Впрочем, не знаю, существует ли на самом деле подобная организация, но если да, то там сразу объяснят, что Богдан Шевцов не имеет к ней никакого отношения. Марфа никак не могла довести Надю до самоубийства по одной простой причине – она ничего о ней не знала. Уходя, я сказала женщине провокационную фразу:
– Ваш муж такой интересный мужчина, мой тоже был красавец. Знаете, почему мы развелись? Врал мне все время, что по командировкам таскается, а сам у любовницы жил. Так что будьте осмотрительны, все мужики – сволочи, тем более писаные красавцы. Чего я только не делала, даже к его даме сердца явилась и посуду переколотила. Все зря, кобель он и есть кобель.
Марфа улыбнулась:
– Спасибо за предупреждение, только Богдан не такой, он каждую свободную минуту старается с нами провести, мы любим друг друга. Хотя, если бы у него появилась любовница…
– Вы бы убили разлучницу, – радостно ляпнула я.
– Господь с вами, – замахала руками Марфа, – я бы поговорила с ним по душам и узнала правду. Если это просто интрижка, то и беспокоиться нечего, все равно ко мне вернется, а вот если муж всерьез полюбил, тогда…
– Убили бы? – с надеждой спросила я.
– Никогда в жизни, – вздохнула Марфа, – что вам в голову всякие ужасы лезут? Убила, убила… Телевизор, наверное, много смотрите. Нет, конечно, какое у меня право лишать жизни другого человека? Только господь может даровать или отнимать жизнь. Я бы отпустила Богдана, пусть будет счастлив.
Я вошла в вагон и прижалась спиной к двери, на которой белели слова «Не прислоняться». В детстве, когда мама возила меня в музыкальную школу, я, отупев от занятий, складывала из этого приказа другие слова. Слон, нос, сон, соня, рис, пир… Получалось много…
Нет, Марфа тут ни при чем. Я сделала одну, но принципиальную ошибку. Скажите, пожалуйста, ну зачем ей доводить Надю до самоубийства после смерти Богдана? Логично было бы начать третировать соперницу еще при жизни двоеженца. Надюша накладывает на себя руки, а Марфа получает мужика в личное пользование. А так…

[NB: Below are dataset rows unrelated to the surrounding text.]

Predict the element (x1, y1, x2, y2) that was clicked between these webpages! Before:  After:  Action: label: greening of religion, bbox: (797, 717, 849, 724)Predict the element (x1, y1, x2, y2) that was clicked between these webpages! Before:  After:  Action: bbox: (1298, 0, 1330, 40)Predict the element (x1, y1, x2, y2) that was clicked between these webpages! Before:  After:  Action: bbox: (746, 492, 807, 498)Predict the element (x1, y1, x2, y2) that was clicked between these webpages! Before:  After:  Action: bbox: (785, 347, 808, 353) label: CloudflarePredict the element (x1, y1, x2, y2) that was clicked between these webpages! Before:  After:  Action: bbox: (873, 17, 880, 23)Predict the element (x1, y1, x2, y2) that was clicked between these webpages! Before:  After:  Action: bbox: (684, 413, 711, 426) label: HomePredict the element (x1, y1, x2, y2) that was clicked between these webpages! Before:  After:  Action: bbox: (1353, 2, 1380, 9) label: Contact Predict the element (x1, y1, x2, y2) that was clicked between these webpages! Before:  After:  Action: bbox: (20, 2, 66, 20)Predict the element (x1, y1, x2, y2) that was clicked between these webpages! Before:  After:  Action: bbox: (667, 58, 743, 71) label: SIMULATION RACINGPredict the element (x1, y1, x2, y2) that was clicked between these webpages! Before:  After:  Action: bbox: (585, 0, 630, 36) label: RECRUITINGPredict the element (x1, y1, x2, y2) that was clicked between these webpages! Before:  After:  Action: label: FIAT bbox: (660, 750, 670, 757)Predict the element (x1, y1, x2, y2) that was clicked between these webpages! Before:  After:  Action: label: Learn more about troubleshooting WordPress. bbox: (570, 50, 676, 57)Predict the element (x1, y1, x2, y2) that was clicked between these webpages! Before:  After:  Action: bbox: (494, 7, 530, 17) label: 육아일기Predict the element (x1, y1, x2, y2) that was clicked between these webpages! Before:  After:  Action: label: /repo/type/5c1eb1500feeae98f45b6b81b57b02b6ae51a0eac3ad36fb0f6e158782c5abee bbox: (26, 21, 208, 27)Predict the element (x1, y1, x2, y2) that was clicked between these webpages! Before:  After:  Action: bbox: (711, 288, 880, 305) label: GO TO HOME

Я вновь уставилась на надпись. Тон, стон, пистон, сено, след… Нет, последнее не подойдет, тут нет буквы «д». Получается «слет»… След! Я так и подскочила! Ну не дура ли! Наследство! Кому достанется все имущество: клиника, квартира, дача, сберкнижка, а? Кто получит тугую копеечку? Вот и ответ на все вопросы. С тех пор как финикийцы придумали деньги, человечество просто помешалось на разноцветных бумажках, в обмен на которые можно получить все, кроме истинной любви и здоровья.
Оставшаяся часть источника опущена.